Extracted data entries:
________
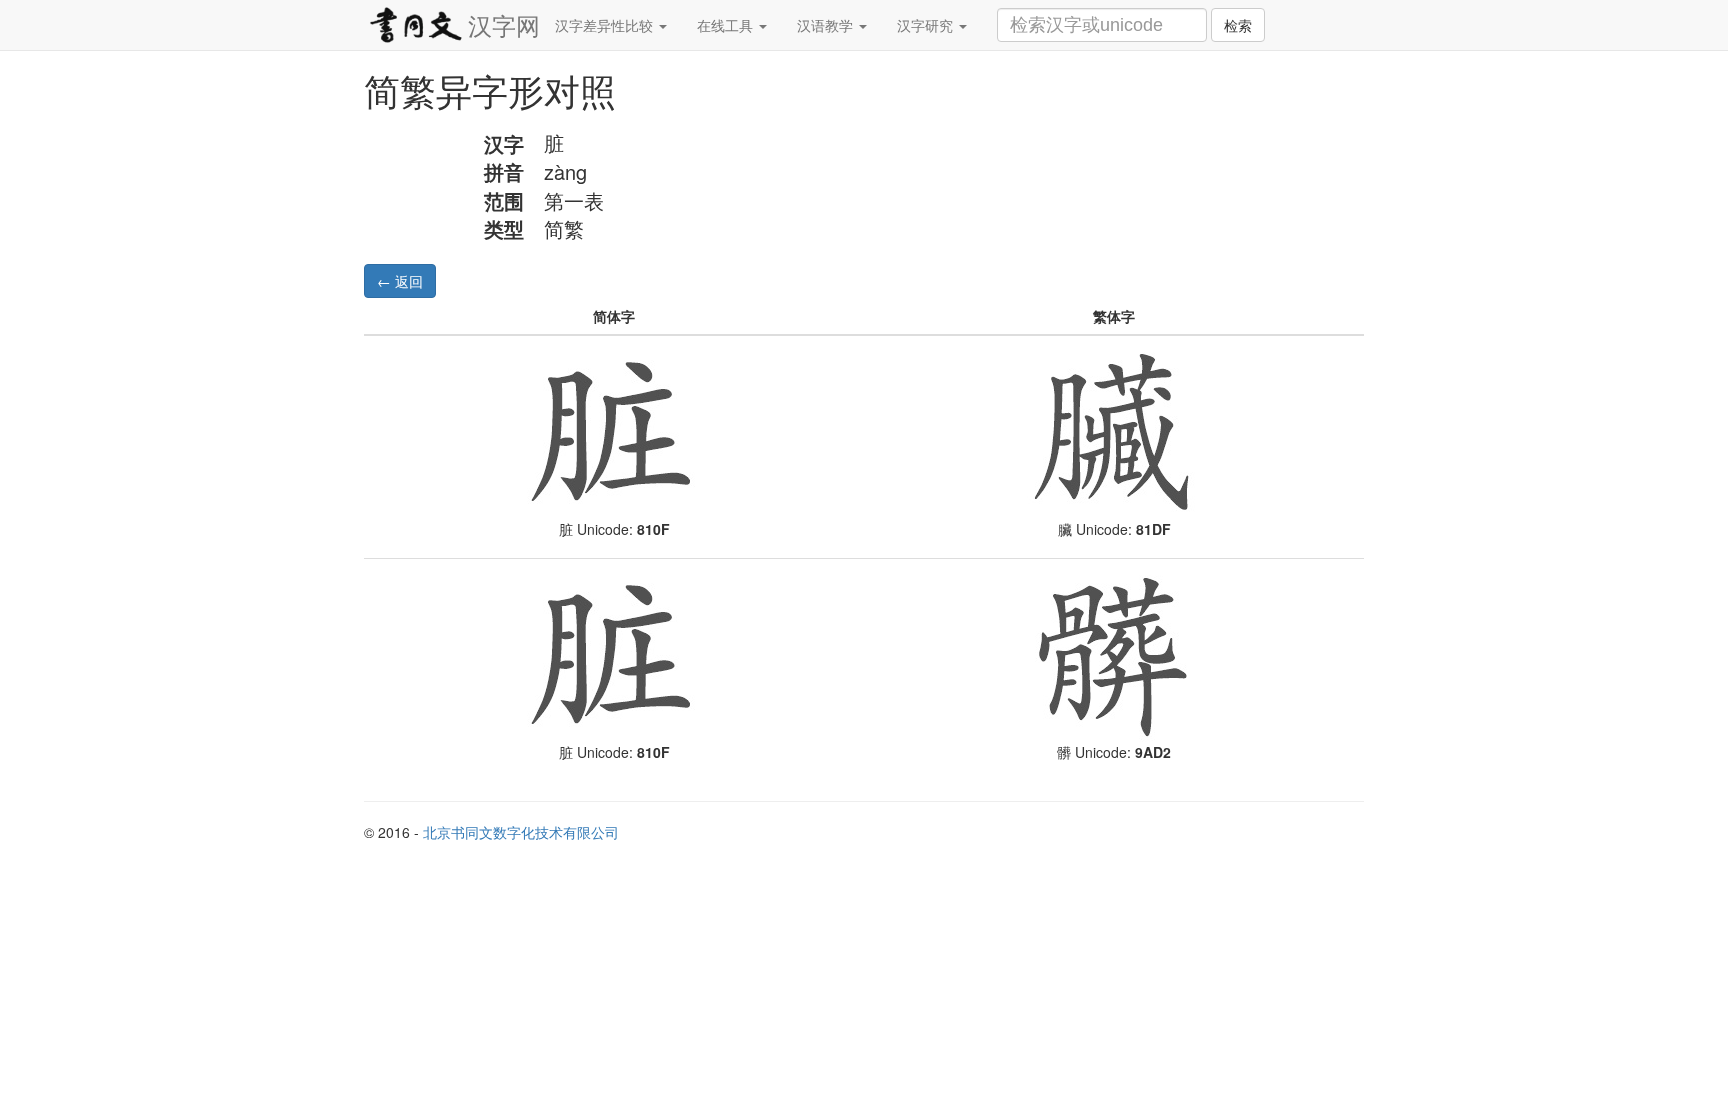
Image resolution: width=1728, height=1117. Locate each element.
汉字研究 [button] (927, 25)
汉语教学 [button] (827, 25)
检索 (1238, 25)
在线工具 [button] (727, 25)
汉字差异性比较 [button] (606, 25)
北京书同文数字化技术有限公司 (521, 832)
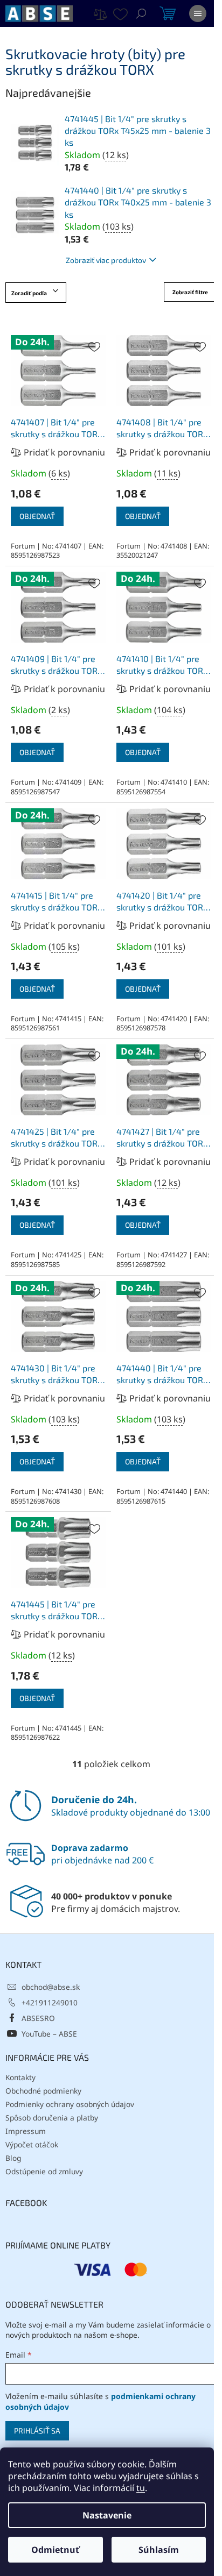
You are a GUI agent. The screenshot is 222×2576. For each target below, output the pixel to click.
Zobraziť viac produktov (106, 260)
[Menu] (198, 13)
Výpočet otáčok (31, 2144)
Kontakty (20, 2077)
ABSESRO (38, 2018)
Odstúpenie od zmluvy (44, 2171)
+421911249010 (50, 2002)
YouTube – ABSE (49, 2034)
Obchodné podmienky (43, 2091)
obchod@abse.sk (51, 1987)
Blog (13, 2158)
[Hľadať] (141, 13)
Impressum (25, 2131)
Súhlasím (158, 2550)
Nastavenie (106, 2515)
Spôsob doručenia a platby (51, 2117)
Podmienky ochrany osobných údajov (69, 2104)
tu (140, 2488)
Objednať (37, 516)
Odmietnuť (55, 2550)
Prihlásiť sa (37, 2430)
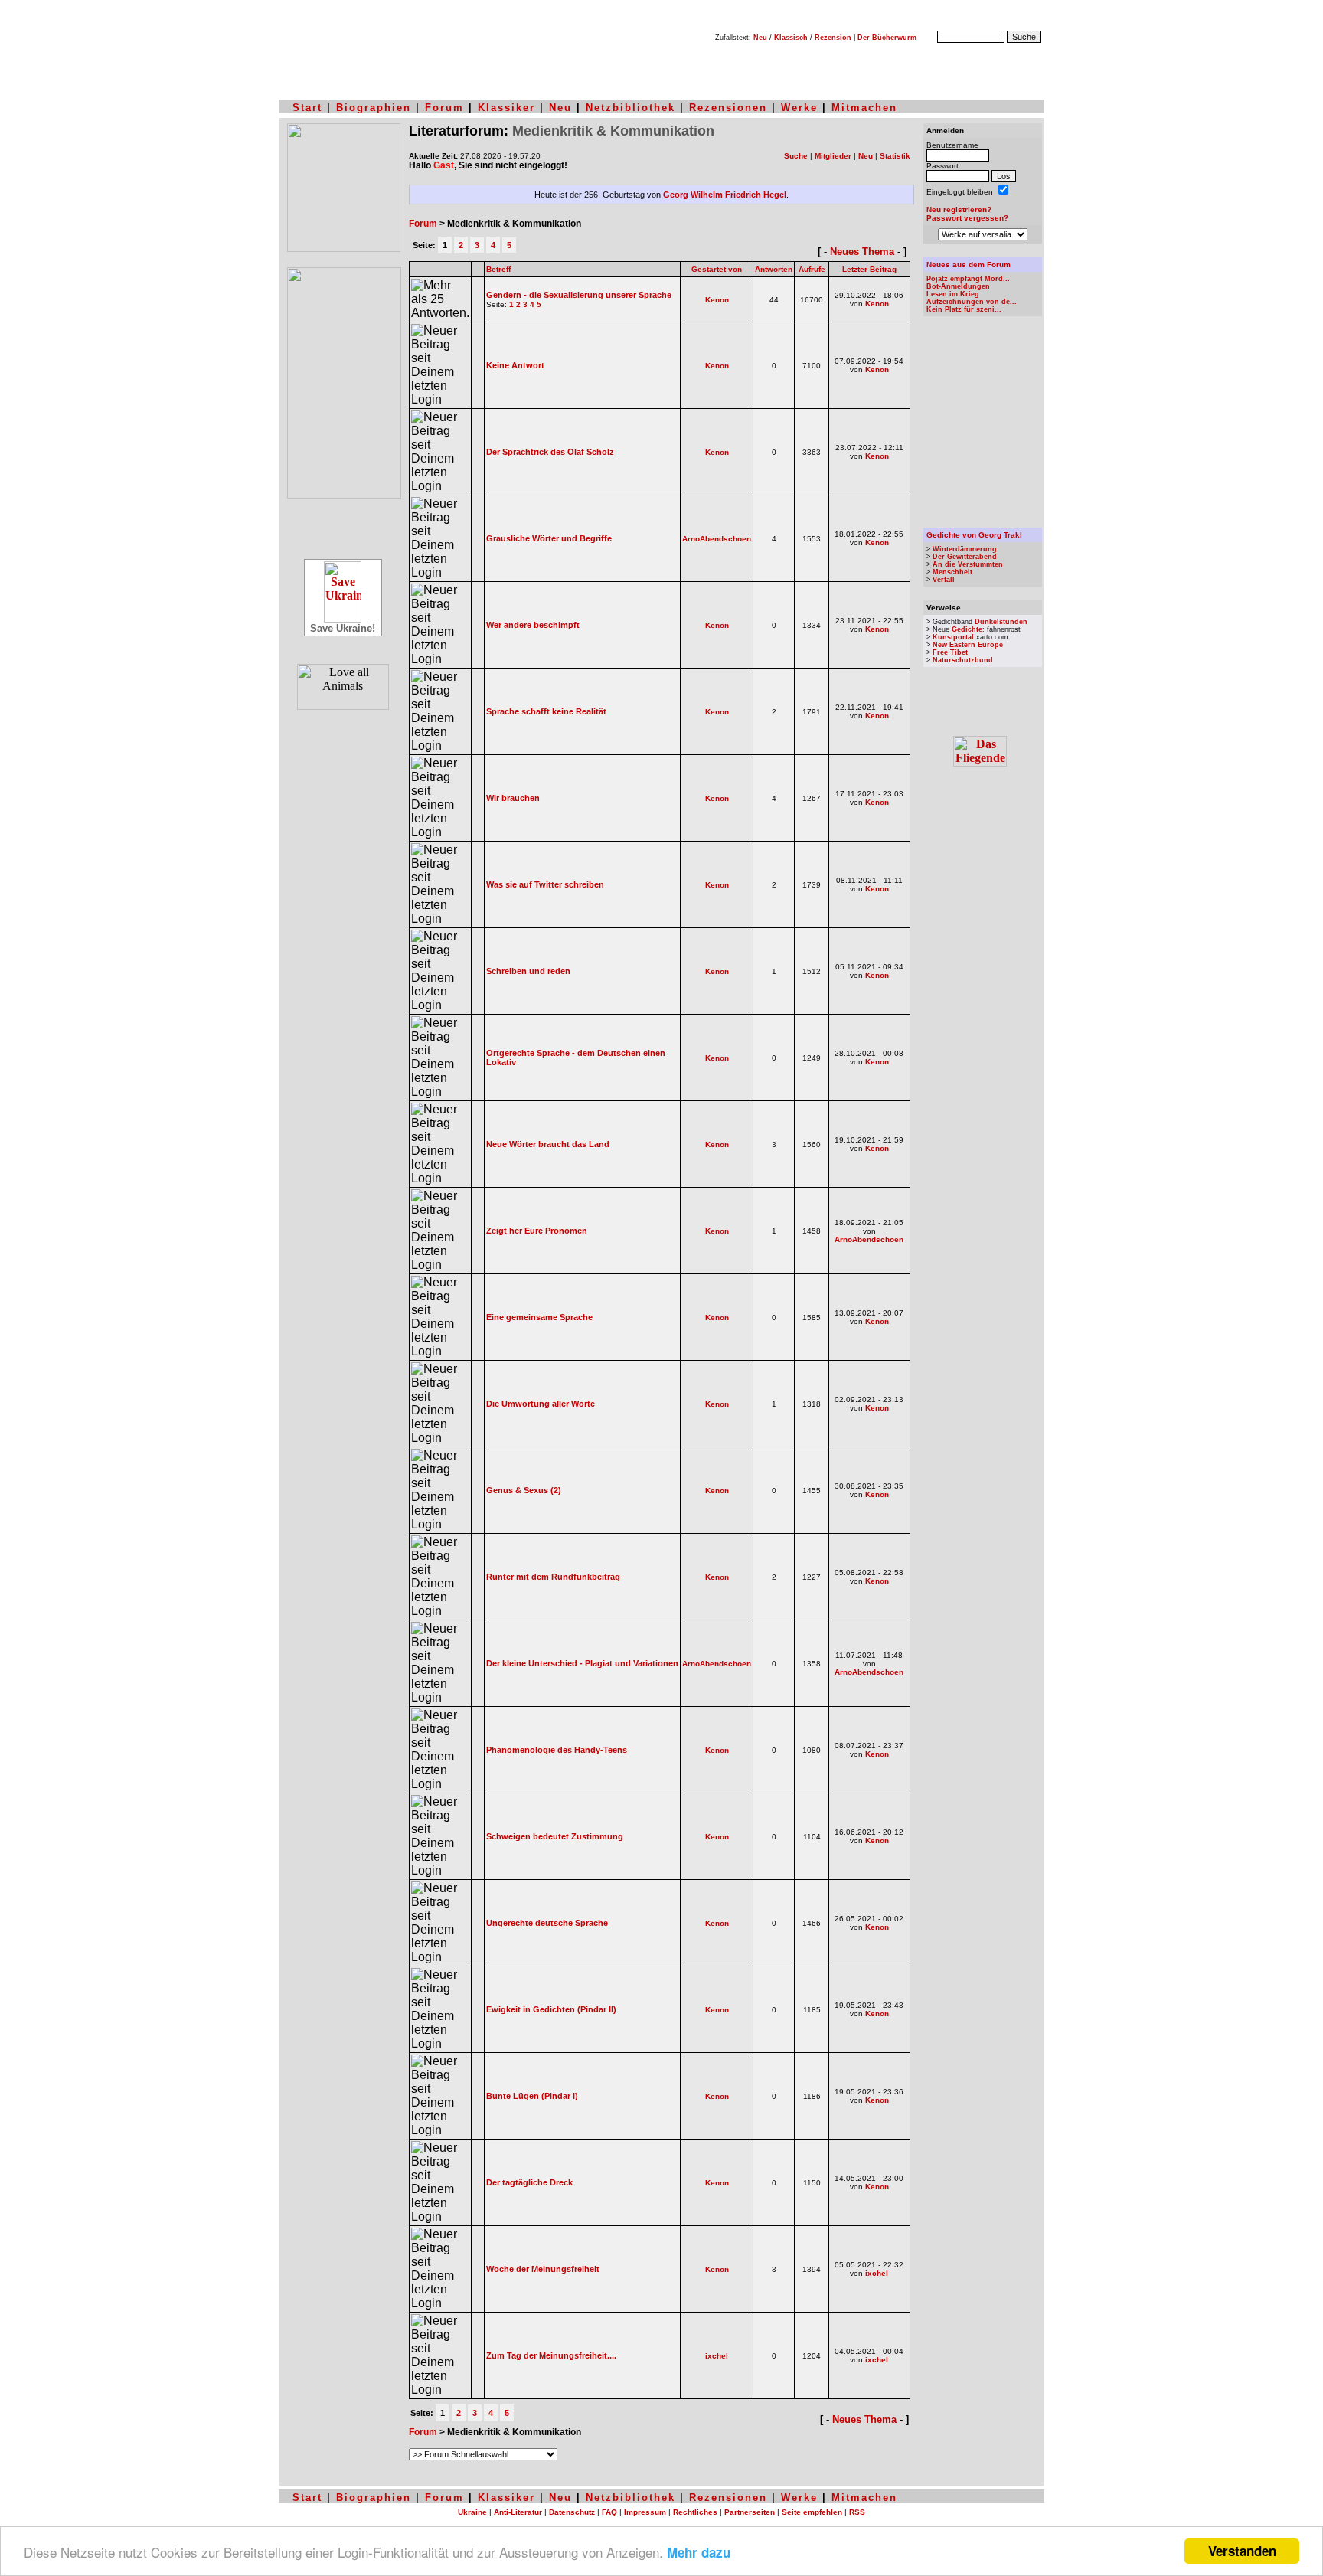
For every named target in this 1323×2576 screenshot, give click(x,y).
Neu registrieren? (958, 209)
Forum (444, 107)
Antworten (773, 269)
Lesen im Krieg (952, 294)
________
● PROBLEM DETAILS
The data above must be given back verbatim, minus its images.

● ANSWER SECTION
Image resolution: width=1728, height=1117. Locate each element.
汉字研究 [button] (927, 25)
汉语教学 [button] (827, 25)
检索 (1238, 25)
在线工具 [button] (727, 25)
汉字差异性比较 [button] (606, 25)
北京书同文数字化技术有限公司 (521, 832)
You are a GUI agent. The screenshot is 222×2576. For each target below, output the pixel to click.
Zobraziť viac produktov (106, 260)
[Menu] (198, 13)
Výpočet otáčok (31, 2144)
Kontakty (20, 2077)
ABSESRO (38, 2018)
Odstúpenie od zmluvy (44, 2171)
+421911249010 (50, 2002)
YouTube – ABSE (49, 2034)
Obchodné podmienky (43, 2091)
obchod@abse.sk (51, 1987)
Blog (13, 2158)
[Hľadať] (141, 13)
Impressum (25, 2131)
Súhlasím (158, 2550)
Nastavenie (106, 2515)
Spôsob doručenia a platby (51, 2117)
Podmienky ochrany osobných údajov (69, 2104)
tu (140, 2488)
Objednať (37, 516)
Odmietnuť (55, 2550)
Prihlásiť sa (37, 2430)
For every named target in this 1323×2576 screenshot, give click(x,y).
Neu registrieren? (958, 209)
Forum (444, 107)
Antworten (773, 269)
Lesen im Krieg (952, 294)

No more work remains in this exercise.